421-P: Genetically Reduced Chondroitin Sulfate Prevents the Progression of Diabetic Neuropathy via Pericyte Functions

Abstract

Background: The extracellular matrix is associated with diabetic complications; however, chondroitin sulfate (CS) role remains unclear. Herein, genetically engineered mice lacking the rate-limiting CS-synthesizing enzyme, CS N-acetylgalactosaminyltransferase-1 (T1), were used to clarify CS effects on diabetic neuropathy. Diabetes was induced by streptozotocin injection in 6-week-old male T1 knockout (T1KO) and wild-type (WT) mice. Results: Previously reported preliminary data at the former ADA meeting revealed that thermal nociception and the number of plantar peripheral nerve fibers were disrupted in diabetic WT mice, whereas in diabetic T1KO were preserved.
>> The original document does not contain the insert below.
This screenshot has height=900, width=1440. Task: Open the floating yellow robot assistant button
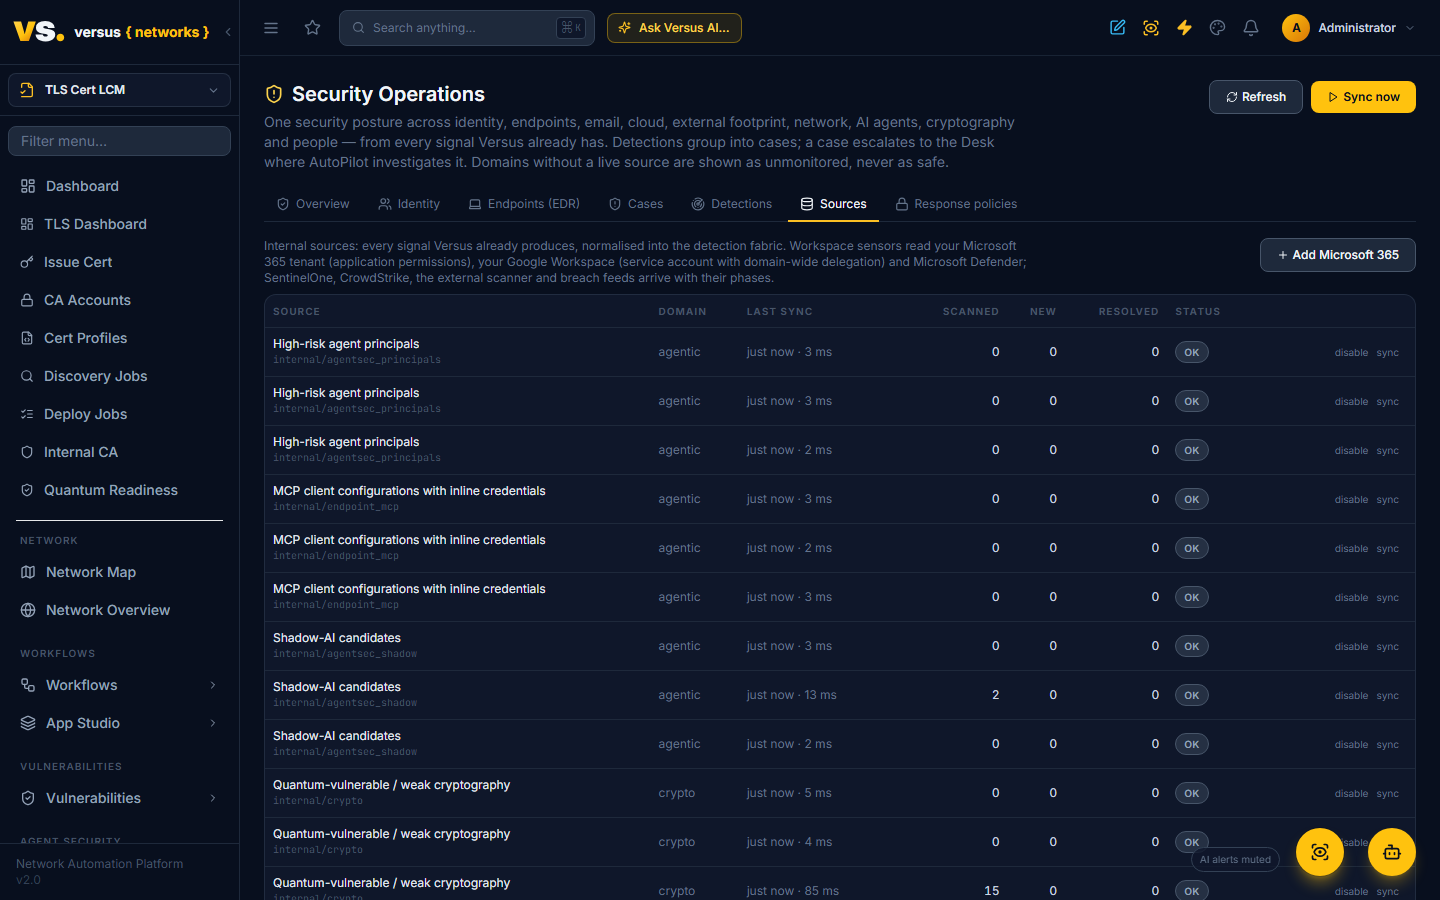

Moreover, conduction velocity in the sciatic nerve was significantly declined in diabetic WT than in T1KO mice. [A1] Immunohistochemical data revealed loss of calcitonin gene-related peptide-positive neurons in the dorsal root ganglia (DRG) in diabetic WT mice, whereas those neurons were protected in diabetic T1KO mice. Moreover, DRG gene expression analysis showed that caspase-3 and -9 were reduced in T1KO compared with WT mice. To investigate the mechanisms underlying these events, the role of pericytes, which are important CS-expressing components of the blood-nerve barrier (BNB), was explored. Assessment of the retinal vessels, which represent a good model to evaluate pericyte functions and easier to access than peripheral nerves, revealed a higher proportion of pericyte-deficient retina blood vessels in diabetic WT than in T1KO mice upon administration of a platelet-derived growth factor receptor (PDGFR) β antibody. Therefore, pericytes in T1KO mice were more resistant against PDGFRβ antibody than those of WT mice. Thus, it is possible that the BNB in T1KO mice may be more resistant against external stress, including diabetes. Conclusions: Reduced CS production may induce beneficial effects to prevent diabetic neuropathy by improving pericyte function. Disclosure H. Ishiguro: None. T. Ushiki: None. A. Honda: None. T. Mikami: None. H. Kitagawa: None. K. Sango: None. M. Masuko: None. M. Igarashi: None. H. Sone: Research Support; Self; Astellas Pharma Inc., Eisai Co., Ltd., Kyowa Kirin Co., Ltd., Novo Nordisk, Ono Pharmaceutical Co., Ltd., Taisho Pharmaceutical Co., Ltd., Takeda Pharmaceutical Co.